Not all reviews were positive, however, with Janet Maslin of The New York Times saying "its last half-hour is devoted chiefly to letting the characters wreck the sets, and quite literally becomes a washout when the bathtub overflows." Caryn James, also of The New York Times, was more positive; she wrote, "at times the film becomes too whimsical for its own good...Despite these minor flaws, as the film meanders from one set piece to another it makes good use of its directors' experience with short video forms".

Although Delicatessen examines the resistance movement in German-occupied Europe, few film critics commented on this theme upon its initial release.
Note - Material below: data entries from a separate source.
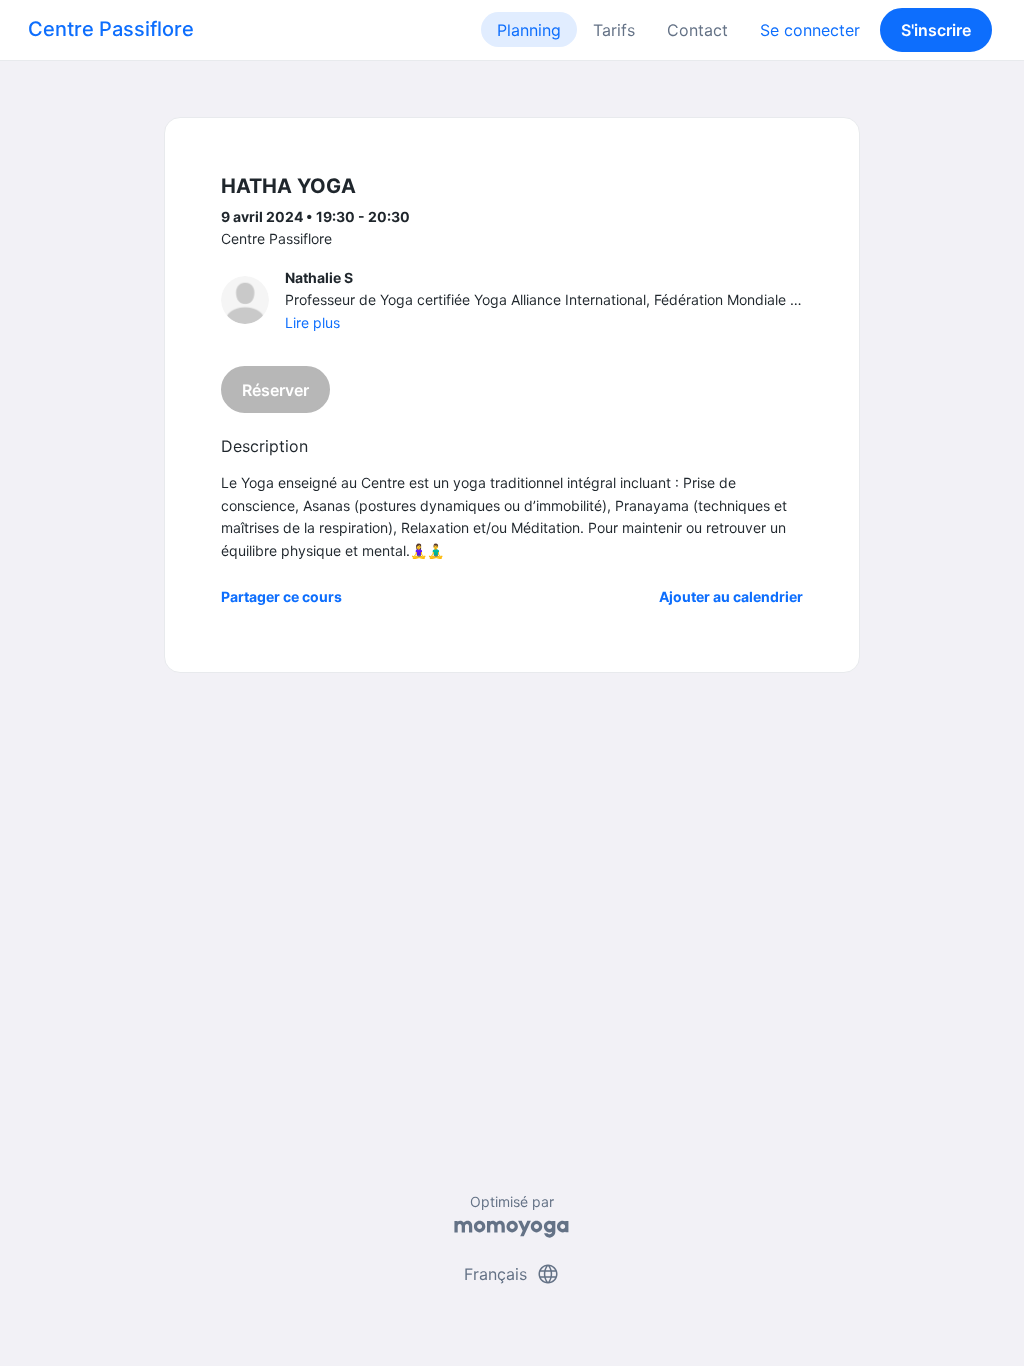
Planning (529, 30)
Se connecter (810, 30)
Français (512, 1274)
Review aggregator Rotten Tomatoes gave it an approval rating of 90% from a total of 58 reviews with an average rating of 7.8/10. The website's critical consensus reads, "Director Jean-Pierre Jeunet deftly combines horror, sci-fi, and humor in Delicatessen, a morbid comedy set in a visually ravishing futuristic dystopia." Metacritic gave it 66 out of 100 out of a total of 17 reviews, indicating "generally favorable reviews".

===Accolades===
The film won several prestigious European film awards. At the César Awards, it won for Best Editing, Best Debut, Best Production Design, and Best Original Screenplay or Adaptation. It won for Best Set Design at the European Film Awards; the Audience Jury Award at Fantasporto; Best Foreign Film at the Guild of German Art House Cinemas; and Best Director, Best Actor, Best Original Soundtrack, and the Prize of Catalan Screenwriter's Critic and Writer's Association at the Sitges Film Festival. At the Tokyo International Film Festival, it won the Gold Award. The film was nominated for the Grand Prix of the Belgian Syndicate of Cinema Critics. At the BAFTA Awards, it was nominated for Best Film Not in the English Language.